What is asked:
(1) What timestamps appear in the passage on pullback signatures?
(2) Write the next part of the passage on pullback signatures, following on from its final sentence.

Selected passage:
BEGIN

Let’s take a look at its signature: ((LocalAction) -> Action) -> ((Store<_, Action>) -> Store<_, LocalAction>)

— 4:58

Generalize the generic names to A s and B s: ((B) -> A) -> ((Store<A, _>) -> Store<B, _>)

— 5:18

And generalize the context away from Store to get a very clear picture of things. ((B) -> A) -> (F<A>) -> F<B>)

— 5:32

This is a function signature we’ve encountered several times before on Point-Free, and we named the operation pullback . pullback: ((A) -> B) -> (F<B>) -> F<A>)

— 5:38

It’s a function shape we first explored in our deep dive into “ contravariance ,” where we explored a form of composition that reverses function arrows, just as we’re seeing here.

END

Data shown:
BEGIN

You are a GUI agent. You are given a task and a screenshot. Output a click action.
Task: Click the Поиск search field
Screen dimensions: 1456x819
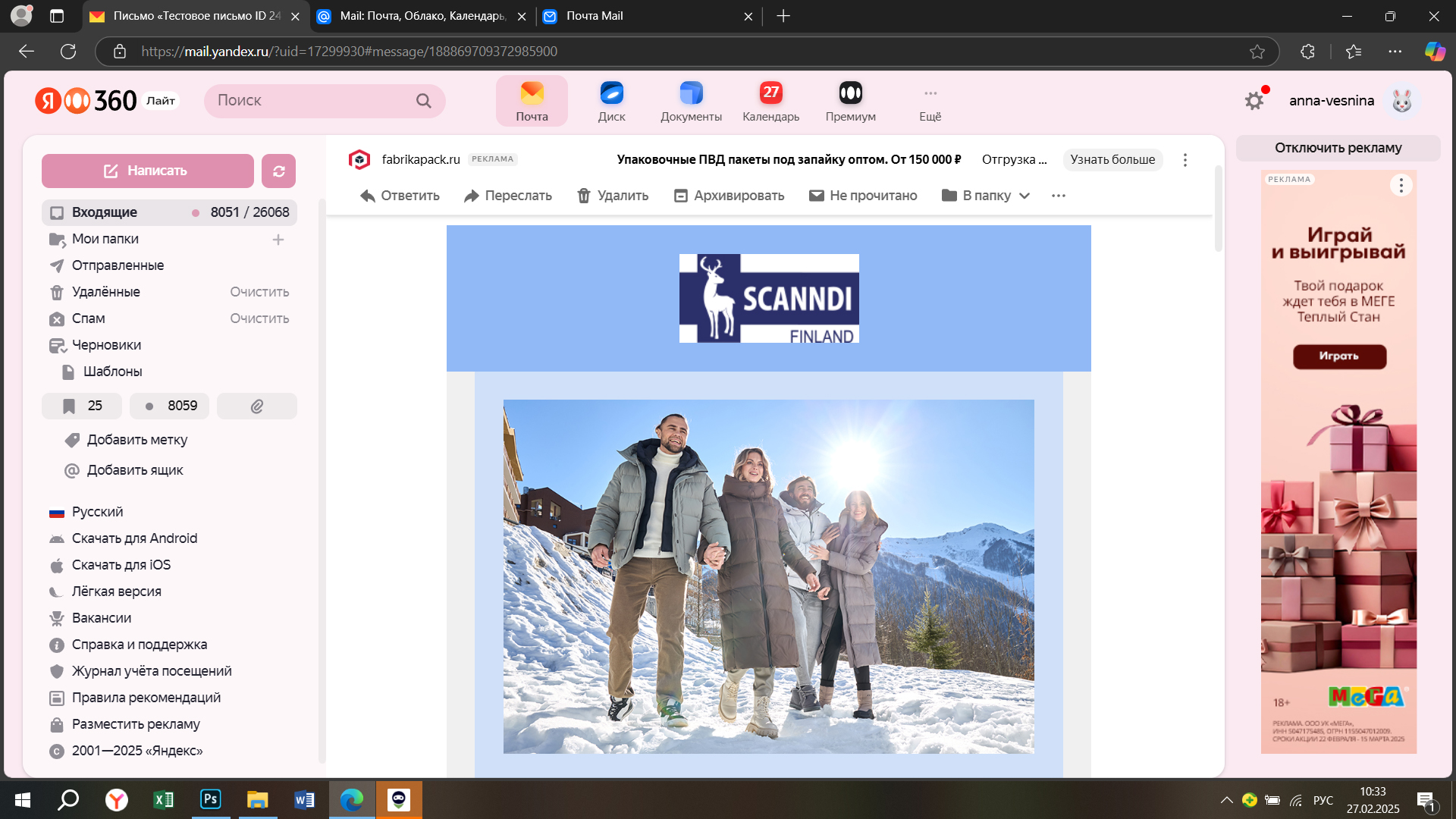coord(311,101)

END

Answers to the tasks:
(1) 4:58, 5:18, 5:32, 5:38

(2)
— 5:53

So we might be tempted to call this operation pullback : public func pullback<LocalAction>( f: @escaping (LocalAction) -> Action ) -> Store<Value, LocalAction> {

— 6:03

However, for reasons that are similar to what we described for the map operation on Store , we do not feel comfortable calling this method pullback . It has all of the same problems due the fact that it is acting on a reference type and depends on the behavior of this object rather than just the pure, mathematical properties.

— 6:20

Instead, we might name it “view,” since it returns a view of a store that can only send a local set of actions. final class Store<Value, Action>: ObservableObject { … public func view<LocalAction>( f: @escaping (LocalAction) -> Action ) -> Store<Value, LocalAction> { return Store<Value, LocalAction>( initialValue: self.value, reducer: { value, localAction in self.send(f(action)) value = self.value } ) } } Combining view functions

— 6:35

And this is basically the function that can transform stores on global actions into stores on more local actions, but it’s not quite there yet. It still needs to handle subscribing local stores to more global ones, and maybe we should combine these two view functions into a single function that does all of the work at once.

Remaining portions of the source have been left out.